Chronique Internet

People Big Brother may know

d'Lëtzebuerger Land du 05.01.2018

Comment Facebook fait-il pour composer et renouveler à longueur d’année les listes d’utilisateurs du réseau social qu’il nous propose d’ajouter à nos cercles dits « d’amis » ? Ce réservoir apparemment inépuisable de « people you may know », PYMK dans le jargon de l’entreprise, se présente comme un savant cocktail composé d’amis d’amis, de collègues ou ex-collègues, de membres de notre famille (élargie), de membres d’associations ou de groupes auxquels nous appartenons ou avons appartenu. Ces listes sont insérées à intervalles réguliers aux timelines, et pratiquement tous les utilisateurs se sont demandé au moins une fois comment le réseau faisait pour arriver à dénicher certaines propositions étonnamment pertinentes. Une journaliste américaine spécialiste des questions de vie privée, après avoir découvert en consultant une telle liste que le réseau social avait réussi à percer un secret de famille dont elle ignorait tout, a voulu en avoir le cœur net. Elle s’est lancée dans une expérience qui a duré plusieurs mois pour essayer de comprendre le dispositif à l’œuvre. Le résultat de ses recherches, publié sur Gizmodo, n’est pas vraiment rassurant.

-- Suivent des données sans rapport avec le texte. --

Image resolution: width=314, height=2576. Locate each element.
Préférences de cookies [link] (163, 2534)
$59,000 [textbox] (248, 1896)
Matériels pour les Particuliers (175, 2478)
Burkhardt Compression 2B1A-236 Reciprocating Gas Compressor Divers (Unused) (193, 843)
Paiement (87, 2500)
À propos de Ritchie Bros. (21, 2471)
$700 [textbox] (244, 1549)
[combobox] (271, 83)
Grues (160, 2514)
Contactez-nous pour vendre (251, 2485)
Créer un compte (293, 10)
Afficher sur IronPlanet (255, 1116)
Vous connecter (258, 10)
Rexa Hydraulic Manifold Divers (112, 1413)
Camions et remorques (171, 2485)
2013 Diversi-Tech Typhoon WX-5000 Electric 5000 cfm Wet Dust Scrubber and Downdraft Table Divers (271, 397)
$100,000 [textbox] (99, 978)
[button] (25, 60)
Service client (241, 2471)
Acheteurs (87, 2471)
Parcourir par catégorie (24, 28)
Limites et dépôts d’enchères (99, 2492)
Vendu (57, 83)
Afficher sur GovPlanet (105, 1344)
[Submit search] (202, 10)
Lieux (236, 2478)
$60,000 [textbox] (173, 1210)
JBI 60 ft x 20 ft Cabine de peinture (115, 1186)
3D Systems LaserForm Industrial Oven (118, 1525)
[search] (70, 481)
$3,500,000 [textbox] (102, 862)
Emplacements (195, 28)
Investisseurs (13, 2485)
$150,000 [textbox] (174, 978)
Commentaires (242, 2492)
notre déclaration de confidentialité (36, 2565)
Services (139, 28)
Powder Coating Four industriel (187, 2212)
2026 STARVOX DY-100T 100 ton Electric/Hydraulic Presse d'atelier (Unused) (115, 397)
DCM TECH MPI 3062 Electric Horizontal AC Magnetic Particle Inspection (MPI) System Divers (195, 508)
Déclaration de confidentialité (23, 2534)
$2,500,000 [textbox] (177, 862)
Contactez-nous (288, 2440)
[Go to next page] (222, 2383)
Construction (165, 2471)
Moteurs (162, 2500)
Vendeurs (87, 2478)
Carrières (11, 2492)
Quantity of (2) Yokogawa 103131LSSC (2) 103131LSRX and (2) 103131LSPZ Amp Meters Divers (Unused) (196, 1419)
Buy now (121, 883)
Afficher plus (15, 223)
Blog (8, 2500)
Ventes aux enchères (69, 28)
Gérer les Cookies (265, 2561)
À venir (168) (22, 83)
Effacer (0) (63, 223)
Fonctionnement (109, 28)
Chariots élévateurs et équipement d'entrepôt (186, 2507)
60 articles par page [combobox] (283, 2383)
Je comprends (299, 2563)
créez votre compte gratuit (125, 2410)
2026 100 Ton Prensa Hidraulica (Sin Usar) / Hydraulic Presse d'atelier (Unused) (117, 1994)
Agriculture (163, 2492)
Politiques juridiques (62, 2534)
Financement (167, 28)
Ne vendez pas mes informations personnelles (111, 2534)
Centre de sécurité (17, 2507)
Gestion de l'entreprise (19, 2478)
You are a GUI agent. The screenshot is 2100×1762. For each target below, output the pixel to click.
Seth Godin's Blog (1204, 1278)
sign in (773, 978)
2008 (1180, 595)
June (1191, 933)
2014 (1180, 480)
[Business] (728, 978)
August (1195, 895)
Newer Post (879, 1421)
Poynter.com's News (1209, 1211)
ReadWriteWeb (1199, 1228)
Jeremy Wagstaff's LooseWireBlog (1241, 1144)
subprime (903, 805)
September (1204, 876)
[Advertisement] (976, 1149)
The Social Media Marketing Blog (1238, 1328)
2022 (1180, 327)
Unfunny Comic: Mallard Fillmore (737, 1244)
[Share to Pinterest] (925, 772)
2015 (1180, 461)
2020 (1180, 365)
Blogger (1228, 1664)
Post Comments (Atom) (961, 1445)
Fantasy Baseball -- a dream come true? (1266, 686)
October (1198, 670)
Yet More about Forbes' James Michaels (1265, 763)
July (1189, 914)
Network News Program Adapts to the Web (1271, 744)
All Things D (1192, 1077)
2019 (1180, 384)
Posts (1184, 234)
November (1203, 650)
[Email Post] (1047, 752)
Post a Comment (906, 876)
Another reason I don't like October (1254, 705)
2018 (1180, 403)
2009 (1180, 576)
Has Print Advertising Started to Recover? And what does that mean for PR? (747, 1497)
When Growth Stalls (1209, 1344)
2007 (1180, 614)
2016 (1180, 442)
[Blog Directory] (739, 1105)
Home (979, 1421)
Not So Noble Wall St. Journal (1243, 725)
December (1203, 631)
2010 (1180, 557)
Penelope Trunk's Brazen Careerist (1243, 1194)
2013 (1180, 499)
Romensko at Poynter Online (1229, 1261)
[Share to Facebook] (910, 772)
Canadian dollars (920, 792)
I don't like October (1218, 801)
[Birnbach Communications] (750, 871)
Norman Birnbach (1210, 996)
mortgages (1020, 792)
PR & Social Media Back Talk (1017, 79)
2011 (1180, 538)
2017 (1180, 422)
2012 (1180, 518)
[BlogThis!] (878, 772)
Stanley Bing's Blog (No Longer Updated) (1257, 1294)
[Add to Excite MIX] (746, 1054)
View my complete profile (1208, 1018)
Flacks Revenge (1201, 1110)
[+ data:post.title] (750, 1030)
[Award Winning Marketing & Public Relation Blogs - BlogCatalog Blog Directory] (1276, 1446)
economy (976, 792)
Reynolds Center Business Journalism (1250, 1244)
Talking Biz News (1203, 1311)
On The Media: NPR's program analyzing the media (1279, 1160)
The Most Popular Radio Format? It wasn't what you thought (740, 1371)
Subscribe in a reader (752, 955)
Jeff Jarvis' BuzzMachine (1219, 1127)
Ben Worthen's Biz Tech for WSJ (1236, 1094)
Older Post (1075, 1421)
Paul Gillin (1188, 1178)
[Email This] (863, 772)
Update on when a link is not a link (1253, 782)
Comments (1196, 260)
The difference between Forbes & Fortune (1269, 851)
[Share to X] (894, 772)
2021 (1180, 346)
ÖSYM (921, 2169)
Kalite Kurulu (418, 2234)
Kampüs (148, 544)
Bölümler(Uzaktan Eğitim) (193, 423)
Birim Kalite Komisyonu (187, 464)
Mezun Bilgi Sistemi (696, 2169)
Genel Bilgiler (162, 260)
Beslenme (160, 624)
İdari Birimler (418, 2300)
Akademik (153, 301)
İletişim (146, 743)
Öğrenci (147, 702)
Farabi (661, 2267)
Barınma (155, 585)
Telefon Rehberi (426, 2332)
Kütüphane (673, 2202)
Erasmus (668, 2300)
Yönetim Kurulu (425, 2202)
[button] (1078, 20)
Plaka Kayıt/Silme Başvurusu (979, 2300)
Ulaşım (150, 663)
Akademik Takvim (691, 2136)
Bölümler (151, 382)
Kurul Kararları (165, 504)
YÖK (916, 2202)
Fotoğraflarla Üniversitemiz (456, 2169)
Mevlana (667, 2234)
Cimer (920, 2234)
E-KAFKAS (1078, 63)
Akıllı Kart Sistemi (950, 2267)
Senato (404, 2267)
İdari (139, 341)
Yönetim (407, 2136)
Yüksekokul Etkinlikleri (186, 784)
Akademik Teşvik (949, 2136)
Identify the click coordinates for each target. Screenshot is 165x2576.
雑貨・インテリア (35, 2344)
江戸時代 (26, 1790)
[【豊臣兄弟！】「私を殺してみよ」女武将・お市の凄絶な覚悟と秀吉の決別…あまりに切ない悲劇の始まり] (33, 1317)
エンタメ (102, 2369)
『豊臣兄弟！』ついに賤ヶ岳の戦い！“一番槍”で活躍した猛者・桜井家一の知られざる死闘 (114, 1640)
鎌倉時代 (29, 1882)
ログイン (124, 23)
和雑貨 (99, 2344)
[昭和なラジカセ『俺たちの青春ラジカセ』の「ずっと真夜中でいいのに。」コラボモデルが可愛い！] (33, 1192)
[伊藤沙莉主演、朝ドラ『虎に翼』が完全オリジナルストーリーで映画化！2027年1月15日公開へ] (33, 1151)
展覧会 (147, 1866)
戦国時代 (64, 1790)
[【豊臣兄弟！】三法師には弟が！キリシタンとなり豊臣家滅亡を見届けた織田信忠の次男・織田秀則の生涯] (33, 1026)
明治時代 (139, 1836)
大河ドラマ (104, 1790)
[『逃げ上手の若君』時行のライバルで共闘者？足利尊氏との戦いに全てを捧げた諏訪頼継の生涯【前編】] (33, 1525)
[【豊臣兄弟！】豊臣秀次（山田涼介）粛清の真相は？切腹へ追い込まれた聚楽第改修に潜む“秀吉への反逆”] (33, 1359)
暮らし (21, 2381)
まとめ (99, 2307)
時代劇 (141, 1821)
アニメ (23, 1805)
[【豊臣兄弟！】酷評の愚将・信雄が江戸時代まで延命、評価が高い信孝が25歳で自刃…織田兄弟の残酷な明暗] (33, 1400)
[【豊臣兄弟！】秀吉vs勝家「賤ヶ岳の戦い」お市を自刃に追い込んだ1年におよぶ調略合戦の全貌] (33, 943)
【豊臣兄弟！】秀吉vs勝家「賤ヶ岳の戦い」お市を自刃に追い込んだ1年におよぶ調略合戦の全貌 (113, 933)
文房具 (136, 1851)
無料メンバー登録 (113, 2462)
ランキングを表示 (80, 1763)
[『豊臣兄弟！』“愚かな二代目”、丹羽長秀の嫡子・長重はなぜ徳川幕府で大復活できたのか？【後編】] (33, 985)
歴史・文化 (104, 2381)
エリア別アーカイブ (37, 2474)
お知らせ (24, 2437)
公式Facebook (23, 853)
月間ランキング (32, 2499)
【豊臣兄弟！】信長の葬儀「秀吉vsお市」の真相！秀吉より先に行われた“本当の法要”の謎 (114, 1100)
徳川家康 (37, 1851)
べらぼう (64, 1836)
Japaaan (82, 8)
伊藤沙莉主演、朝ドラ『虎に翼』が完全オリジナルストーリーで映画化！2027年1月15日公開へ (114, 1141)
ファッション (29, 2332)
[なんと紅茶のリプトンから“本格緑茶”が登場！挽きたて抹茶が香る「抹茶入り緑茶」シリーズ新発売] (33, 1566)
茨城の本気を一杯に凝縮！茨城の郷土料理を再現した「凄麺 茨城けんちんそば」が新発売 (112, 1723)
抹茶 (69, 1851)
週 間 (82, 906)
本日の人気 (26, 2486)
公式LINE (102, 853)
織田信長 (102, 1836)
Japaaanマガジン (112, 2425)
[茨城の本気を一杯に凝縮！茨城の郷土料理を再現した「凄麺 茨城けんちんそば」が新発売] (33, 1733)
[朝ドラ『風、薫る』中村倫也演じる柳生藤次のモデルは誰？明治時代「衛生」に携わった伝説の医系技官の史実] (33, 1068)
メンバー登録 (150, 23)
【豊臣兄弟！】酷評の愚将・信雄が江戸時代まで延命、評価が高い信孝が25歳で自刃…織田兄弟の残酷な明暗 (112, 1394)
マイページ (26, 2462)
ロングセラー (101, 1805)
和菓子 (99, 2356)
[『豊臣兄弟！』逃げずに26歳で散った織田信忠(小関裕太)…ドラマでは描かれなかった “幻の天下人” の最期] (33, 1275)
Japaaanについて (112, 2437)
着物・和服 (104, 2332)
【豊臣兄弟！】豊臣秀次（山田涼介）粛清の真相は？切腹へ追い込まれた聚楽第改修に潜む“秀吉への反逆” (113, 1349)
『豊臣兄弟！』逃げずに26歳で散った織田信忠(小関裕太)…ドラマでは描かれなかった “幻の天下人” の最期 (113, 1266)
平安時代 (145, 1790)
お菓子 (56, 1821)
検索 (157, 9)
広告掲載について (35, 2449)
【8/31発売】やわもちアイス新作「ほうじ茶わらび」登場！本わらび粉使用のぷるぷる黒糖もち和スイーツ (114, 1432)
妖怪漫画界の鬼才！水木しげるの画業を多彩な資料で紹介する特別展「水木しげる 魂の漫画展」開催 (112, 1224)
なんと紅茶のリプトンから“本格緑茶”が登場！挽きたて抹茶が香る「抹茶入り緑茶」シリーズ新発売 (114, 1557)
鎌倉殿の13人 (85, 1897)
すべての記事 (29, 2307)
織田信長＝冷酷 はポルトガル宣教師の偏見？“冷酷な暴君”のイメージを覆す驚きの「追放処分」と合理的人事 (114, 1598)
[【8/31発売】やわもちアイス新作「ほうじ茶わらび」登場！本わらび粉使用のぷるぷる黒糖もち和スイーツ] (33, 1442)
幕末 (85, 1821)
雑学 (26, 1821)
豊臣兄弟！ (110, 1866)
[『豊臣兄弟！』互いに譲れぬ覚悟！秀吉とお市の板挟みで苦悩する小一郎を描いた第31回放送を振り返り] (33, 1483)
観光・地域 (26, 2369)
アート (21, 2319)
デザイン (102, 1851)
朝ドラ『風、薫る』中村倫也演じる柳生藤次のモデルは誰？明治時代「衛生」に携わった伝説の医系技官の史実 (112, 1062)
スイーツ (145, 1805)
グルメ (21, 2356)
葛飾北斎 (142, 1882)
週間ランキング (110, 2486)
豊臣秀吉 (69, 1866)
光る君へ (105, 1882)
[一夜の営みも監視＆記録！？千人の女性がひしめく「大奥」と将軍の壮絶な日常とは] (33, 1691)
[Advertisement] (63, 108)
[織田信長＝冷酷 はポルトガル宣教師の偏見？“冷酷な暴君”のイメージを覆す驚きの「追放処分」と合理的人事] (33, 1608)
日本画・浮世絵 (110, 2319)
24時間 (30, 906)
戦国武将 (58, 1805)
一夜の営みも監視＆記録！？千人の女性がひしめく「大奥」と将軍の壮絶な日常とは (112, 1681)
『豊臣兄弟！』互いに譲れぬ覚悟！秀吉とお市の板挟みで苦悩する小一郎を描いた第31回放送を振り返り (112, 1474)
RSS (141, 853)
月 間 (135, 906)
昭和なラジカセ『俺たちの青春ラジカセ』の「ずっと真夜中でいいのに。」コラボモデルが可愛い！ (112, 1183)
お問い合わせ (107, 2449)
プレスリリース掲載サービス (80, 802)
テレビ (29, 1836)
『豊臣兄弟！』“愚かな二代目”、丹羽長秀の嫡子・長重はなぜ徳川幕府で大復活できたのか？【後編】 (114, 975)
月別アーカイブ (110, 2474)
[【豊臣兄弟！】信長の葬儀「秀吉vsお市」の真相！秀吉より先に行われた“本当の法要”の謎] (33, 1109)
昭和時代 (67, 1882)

Un jour de l’été dernier, raconte Kashmir Hill, une personne nommée Rebecca Porter a fait son apparition sur cette fameuse liste. Une dame d’un certain âge vivant dans l’Ohio. Or, Porter était le patronyme du grand-père paternel biologique de Kashmir Hill, qu’elle n’avait jamais rencontré, car il avait abandonné son père alors qu’il était un nourrisson. Adopté par un père nommé Hill, celui-ci n’avait découvert l’existence de son père biologique qu’à l’âge adulte. La journaliste, qui a grandi en Floride, connaissait l’existence de ces parents vivant dans l’Ohio, mais n’en savait pas plus et n’avait aucune raison de supposer qu’elle les rencontrerait un jour. Certes son père avait fini par rencontrer son père biologique et sa fratrie à l’occasion d’un enterrement. Mais aucun d’entre eux n’utilisait Facebook. Interrogé, le père de la journaliste a indiqué ne pas reconnaître Rebecca Porter. Grâce à un échange de messages, Kashmir Hill a su qu’elle était sa grande-tante par alliance. Comment diable, s’est alors demandé la journaliste, Facebook fait-il pour mieux connaître ma famille que moi-même, sachant que Rebecca Porter est la seule personne de cette ville de l’Ohio qui lui ait jamais été proposée, ce qui exclut pratiquement toute coïncidence, et que ni la grande-tante ni le père n’utilisent Facebook ?

Facebook se garde bien de révéler en détail comment opère son algorithme PYMK, qui l’aide à faire grandir les cercles de connaissances de ses utilisateurs et à augmenter ainsi son attractivité à l’égard des annonceurs. On sait qu’il utilise savamment les intersections entre cercles d’amis, les fichiers de contacts partagés ou encore les informations sur les parcours éducatifs qui permettent d’identifier des promotions. Il utilise aussi les photos taguées et les groupes. Mais ces éléments ne suffisent pas à expliquer toutes les propositions, loin s’en faut. On sait que Facebook a aussi accès, par le truchement de cookies publicitaires, à des traces laissées sur des sites web tiers. Les utilise-t-il pour confectionner les PYMK ? Fait-il appel à des informations de géolocalisation qui permettent de connaître les parcours et habitudes de ses utilisateurs en l’absence d’autres traces et exploite-t-il le potentiel de suggestions PYMK qui en découlent ? Dans un cas cité par Hill, une psychiatre a constaté que ses patients étaient recommandés l’un à l’autre…Un commentateur sur Gizmodo a émis la conjecture, peut-être tirée par les cheveux mais qui n’en fait pas moins froid dans le dos, qu’il ferait appel à la reconnaissance faciale pour identifier des airs de famille.

Facebook a indiqué qu’une centaine de « signaux » interviennent dans la confection des listes PYMK et qu’il en faut plus d’un pour générer une suggestion, mais n’en a cité qu’une partie. Pour Kashmir Hill, ce refus de transparence de Facebook pose problème : après tout, le réseau demande en permanence à ses utilisateurs de lui confier des informations personnelles, il serait légitime qu’il révèle en retour comment il concocte ses listes de suggestions d’amis.